Personal information
- Full name: George Henry Prismall
- Born: 10 March 1915 Carlton, Victoria
- Original team: Brunswick
- Height: 179 cm (5 ft 10 in)
- Weight: 81 kg (179 lb)

Playing career^{1}
- Years: Club / Games (Goals)
- 1933–1934: Brunswick (VFA) / 12 (3)
- 1935: Essendon (VFL) / 1 (0)
- ^{1} Playing statistics correct to the end of 1935.

= George Prismall =

Australian rules footballer

George Henry Prismall (born 10 March 1915, date of death unknown) was an Australian rules footballer who played with the Brunswick Football Club in the Victorian Football Association (VFA) competition, and with the Essendon Football Club in the Victorian Football League (VFL) competition.

==Family==
The son of Gladys Prismall, George Henry Prismall was born in Carlton, Victoria on 10 March 1915.

==Football==
===Brunswick (VFA)===
Recruited from the Silvan Football Club in the Yarra Valley Football Association, he played his first match for Brunswick, on the half-back flank, against Preston on 20 May 1933.

===VFA suspension===
Prismall was reported on a charge of having kicked Sandringham's Bruce Scharp during the third quarter of the 11 August 1934 match at the Brunswick Football Ground.

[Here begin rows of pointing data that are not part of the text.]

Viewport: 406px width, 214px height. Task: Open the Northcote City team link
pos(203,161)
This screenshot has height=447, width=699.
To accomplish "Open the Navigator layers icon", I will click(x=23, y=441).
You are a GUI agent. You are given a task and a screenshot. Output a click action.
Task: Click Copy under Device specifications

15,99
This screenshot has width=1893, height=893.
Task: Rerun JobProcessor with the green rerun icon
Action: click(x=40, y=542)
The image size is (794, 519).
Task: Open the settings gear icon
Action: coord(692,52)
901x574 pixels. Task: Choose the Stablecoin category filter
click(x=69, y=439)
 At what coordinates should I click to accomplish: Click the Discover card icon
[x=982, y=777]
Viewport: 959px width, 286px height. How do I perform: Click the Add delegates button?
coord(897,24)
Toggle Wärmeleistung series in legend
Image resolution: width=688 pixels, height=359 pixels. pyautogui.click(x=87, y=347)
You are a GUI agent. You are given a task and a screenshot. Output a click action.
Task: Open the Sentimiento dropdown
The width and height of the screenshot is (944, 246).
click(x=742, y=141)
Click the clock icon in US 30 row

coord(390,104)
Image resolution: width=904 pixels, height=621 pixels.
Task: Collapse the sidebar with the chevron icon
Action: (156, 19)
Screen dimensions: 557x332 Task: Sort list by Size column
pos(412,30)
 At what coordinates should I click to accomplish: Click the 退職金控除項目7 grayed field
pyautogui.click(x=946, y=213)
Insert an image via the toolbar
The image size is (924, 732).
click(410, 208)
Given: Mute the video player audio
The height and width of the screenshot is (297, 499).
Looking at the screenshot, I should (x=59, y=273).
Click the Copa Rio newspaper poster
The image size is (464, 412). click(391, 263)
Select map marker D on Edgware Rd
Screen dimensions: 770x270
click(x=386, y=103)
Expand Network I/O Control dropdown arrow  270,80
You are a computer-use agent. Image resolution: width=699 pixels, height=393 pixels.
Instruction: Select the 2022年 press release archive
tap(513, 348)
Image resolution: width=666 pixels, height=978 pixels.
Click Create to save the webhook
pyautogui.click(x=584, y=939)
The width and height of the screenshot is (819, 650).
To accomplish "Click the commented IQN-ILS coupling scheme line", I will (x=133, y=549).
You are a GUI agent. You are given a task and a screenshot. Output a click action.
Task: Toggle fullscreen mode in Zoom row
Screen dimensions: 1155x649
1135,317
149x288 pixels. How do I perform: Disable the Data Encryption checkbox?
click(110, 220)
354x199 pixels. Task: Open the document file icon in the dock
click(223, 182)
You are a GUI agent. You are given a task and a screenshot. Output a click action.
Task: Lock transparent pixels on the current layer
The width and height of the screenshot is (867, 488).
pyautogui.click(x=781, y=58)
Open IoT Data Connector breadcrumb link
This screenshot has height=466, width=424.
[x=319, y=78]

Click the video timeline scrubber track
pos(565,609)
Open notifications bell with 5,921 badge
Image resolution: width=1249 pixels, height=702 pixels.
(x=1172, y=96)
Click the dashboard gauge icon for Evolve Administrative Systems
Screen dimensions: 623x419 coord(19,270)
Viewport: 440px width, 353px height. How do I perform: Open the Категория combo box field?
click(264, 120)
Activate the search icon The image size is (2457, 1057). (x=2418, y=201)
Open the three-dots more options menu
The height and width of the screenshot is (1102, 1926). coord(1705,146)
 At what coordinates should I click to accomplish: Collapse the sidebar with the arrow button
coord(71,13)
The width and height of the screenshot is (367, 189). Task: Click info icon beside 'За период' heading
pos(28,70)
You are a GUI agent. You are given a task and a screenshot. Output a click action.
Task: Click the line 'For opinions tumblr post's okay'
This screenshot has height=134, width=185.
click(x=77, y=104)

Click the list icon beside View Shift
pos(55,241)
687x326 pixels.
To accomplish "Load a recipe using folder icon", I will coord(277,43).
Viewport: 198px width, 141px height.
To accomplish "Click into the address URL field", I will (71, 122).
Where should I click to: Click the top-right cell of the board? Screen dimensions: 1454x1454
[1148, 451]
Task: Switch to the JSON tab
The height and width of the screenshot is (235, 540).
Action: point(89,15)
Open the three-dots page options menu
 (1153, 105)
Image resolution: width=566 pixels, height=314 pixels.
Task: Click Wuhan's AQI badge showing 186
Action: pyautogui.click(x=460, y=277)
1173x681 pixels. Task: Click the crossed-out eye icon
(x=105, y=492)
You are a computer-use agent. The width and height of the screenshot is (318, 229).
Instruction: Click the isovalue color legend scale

At the VFA Tribunal's hearing on 15 August 1934, the charge against Prismall was sustained, and he was disqualified for twelve matches.

===Essendon (VFL)===
On 12 June 1935, Prismall was granted a clearance "[from] Fitzroy and Brunswick to Essendon"; and, on 15 June 1935, he played his only First XVIII match for Essendon, against Fitzroy, at Windy Hill.

==Military service==
He served overseas with the British Merchant Navy during World War II. There is a record of him serving aboard the SS Empire Emerald between Glasgow and New York in June 1943.